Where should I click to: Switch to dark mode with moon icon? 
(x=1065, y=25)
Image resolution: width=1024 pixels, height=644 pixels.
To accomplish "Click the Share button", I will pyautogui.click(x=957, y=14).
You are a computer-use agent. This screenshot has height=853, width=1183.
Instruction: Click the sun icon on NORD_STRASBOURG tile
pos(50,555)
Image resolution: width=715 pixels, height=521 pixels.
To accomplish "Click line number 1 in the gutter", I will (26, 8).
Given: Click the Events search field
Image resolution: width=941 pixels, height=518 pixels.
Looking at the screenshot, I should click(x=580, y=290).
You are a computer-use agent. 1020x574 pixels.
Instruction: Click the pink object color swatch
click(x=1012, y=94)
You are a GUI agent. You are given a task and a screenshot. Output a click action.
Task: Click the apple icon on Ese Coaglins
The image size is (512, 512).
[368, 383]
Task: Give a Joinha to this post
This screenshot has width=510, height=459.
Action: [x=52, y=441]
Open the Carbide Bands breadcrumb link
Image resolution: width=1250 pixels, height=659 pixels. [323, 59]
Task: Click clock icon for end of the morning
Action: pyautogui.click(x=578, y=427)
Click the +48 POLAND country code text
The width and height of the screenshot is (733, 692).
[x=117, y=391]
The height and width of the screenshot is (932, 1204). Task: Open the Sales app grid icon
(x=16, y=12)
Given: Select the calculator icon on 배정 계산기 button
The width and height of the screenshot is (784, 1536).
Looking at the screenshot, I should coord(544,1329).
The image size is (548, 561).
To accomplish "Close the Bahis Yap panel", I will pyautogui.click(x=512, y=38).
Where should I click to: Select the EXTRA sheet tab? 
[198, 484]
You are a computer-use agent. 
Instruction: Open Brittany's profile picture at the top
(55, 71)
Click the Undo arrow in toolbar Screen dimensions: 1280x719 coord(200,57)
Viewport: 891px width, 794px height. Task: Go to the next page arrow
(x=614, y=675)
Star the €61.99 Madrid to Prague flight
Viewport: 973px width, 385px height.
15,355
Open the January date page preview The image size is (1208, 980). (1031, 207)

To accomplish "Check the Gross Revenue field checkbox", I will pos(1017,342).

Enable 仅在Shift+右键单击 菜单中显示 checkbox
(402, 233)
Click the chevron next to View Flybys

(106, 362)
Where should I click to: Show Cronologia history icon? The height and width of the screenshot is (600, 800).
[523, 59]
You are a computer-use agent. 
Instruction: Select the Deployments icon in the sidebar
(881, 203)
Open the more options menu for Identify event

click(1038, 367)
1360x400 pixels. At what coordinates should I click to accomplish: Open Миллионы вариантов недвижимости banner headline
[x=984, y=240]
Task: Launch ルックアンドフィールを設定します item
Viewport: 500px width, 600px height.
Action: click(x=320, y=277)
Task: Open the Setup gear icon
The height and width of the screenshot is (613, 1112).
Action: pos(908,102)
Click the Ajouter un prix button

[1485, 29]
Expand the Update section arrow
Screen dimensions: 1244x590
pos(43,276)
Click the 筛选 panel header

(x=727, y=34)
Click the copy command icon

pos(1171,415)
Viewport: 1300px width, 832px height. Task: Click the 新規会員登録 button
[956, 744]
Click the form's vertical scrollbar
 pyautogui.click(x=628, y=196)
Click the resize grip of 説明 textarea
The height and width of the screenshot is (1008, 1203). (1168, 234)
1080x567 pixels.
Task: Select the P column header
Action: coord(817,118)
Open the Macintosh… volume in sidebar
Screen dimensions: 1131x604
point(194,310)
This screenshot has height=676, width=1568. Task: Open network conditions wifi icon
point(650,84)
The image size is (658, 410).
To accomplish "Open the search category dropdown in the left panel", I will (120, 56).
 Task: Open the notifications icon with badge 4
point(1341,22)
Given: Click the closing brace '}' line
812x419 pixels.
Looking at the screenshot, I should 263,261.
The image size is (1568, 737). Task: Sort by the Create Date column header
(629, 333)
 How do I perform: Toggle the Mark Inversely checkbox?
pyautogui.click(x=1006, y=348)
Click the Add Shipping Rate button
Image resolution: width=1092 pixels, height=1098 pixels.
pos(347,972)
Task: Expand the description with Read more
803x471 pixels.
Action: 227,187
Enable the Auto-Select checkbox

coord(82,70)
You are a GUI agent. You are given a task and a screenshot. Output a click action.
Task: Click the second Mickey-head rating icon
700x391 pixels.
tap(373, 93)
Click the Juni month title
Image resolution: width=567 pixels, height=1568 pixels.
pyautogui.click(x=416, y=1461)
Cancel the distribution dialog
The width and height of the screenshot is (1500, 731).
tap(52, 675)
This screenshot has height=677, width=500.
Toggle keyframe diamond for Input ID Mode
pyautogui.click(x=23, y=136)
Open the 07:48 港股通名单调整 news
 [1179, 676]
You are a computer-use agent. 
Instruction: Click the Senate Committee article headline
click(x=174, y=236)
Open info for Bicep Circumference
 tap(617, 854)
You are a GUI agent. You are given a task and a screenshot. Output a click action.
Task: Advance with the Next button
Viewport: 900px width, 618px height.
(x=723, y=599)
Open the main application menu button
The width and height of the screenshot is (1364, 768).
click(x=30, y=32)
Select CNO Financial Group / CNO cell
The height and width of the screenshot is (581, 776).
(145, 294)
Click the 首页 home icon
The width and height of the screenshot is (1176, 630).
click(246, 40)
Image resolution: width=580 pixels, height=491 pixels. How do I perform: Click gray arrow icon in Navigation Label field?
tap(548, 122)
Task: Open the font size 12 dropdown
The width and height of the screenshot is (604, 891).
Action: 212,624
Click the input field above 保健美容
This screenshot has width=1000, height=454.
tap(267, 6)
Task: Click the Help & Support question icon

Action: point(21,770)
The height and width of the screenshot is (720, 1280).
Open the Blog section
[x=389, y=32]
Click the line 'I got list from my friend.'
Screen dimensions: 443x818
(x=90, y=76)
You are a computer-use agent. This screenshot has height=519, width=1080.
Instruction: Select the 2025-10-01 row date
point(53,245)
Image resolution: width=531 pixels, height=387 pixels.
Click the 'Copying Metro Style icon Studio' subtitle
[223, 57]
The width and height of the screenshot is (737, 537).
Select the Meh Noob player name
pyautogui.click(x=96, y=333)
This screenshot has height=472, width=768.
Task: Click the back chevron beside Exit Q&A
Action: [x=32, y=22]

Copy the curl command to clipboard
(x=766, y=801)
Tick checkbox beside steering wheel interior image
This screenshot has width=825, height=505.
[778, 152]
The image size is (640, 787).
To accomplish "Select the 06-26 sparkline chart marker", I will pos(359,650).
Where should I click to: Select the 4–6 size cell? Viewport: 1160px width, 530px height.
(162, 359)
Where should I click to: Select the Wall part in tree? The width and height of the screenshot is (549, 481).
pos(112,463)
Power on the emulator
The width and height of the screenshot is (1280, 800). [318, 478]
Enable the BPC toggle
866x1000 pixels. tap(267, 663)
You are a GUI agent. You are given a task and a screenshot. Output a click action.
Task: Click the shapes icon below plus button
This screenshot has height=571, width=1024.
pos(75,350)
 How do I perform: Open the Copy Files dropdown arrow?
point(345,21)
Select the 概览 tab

## YOUR OBJECTIVE
Repeat the material above exactly, beginning with its first line and ending with the line that holds "Task: Give a Joinha to this post", and leave out everything else.

## ANSWER
Where should I click to: Switch to dark mode with moon icon? 
(x=1065, y=25)
Image resolution: width=1024 pixels, height=644 pixels.
To accomplish "Click the Share button", I will pyautogui.click(x=957, y=14).
You are a computer-use agent. This screenshot has height=853, width=1183.
Instruction: Click the sun icon on NORD_STRASBOURG tile
pos(50,555)
Image resolution: width=715 pixels, height=521 pixels.
To accomplish "Click line number 1 in the gutter", I will (26, 8).
Given: Click the Events search field
Image resolution: width=941 pixels, height=518 pixels.
Looking at the screenshot, I should click(x=580, y=290).
You are a computer-use agent. 1020x574 pixels.
Instruction: Click the pink object color swatch
click(x=1012, y=94)
You are a GUI agent. You are given a task and a screenshot. Output a click action.
Task: Click the apple icon on Ese Coaglins
The image size is (512, 512).
[368, 383]
Task: Give a Joinha to this post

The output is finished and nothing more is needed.